[Stored items]
----------

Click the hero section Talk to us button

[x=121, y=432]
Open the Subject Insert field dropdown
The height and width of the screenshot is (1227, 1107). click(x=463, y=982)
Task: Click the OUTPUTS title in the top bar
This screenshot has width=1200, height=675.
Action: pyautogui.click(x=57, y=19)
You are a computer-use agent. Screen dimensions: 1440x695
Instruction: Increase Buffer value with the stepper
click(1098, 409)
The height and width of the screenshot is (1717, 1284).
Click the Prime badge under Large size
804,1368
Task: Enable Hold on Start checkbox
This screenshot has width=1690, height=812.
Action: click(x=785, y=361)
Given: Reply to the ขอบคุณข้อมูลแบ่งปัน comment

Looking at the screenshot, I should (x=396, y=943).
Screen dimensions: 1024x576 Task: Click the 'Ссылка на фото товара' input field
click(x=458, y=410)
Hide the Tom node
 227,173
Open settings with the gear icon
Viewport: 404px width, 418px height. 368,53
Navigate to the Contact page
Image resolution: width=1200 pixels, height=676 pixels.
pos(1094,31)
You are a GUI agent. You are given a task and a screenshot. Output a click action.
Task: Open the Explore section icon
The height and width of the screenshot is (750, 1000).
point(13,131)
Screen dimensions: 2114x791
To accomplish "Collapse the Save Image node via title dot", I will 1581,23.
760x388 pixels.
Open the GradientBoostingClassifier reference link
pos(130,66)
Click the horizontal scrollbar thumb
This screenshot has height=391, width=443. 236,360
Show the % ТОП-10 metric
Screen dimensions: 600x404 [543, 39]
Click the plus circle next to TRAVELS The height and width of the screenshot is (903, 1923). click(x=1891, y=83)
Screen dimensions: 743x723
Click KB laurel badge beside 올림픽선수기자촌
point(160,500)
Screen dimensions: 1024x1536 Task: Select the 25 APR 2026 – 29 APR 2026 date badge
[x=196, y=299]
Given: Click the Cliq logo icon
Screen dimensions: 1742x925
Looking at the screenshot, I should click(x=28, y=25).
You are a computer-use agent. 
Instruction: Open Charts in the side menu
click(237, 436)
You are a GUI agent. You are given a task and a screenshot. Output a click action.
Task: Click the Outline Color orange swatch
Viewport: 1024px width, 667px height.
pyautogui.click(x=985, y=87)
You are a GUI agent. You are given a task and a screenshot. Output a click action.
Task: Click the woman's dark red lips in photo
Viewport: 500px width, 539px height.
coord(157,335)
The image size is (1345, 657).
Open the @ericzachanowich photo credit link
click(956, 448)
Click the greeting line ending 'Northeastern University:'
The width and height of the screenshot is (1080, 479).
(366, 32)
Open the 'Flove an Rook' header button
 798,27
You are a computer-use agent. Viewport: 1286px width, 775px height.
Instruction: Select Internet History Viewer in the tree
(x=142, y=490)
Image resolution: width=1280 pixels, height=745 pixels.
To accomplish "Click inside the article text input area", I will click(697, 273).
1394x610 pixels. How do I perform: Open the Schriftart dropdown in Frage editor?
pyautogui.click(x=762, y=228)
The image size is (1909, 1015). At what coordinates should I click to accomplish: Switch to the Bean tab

----------

# To do:
Transcribe exactly, and only, the lines from the opening line of the records through the line containing "Task: Click the OUTPUTS title in the top bar".

# Result of the task:
Click the hero section Talk to us button

[x=121, y=432]
Open the Subject Insert field dropdown
The height and width of the screenshot is (1227, 1107). click(x=463, y=982)
Task: Click the OUTPUTS title in the top bar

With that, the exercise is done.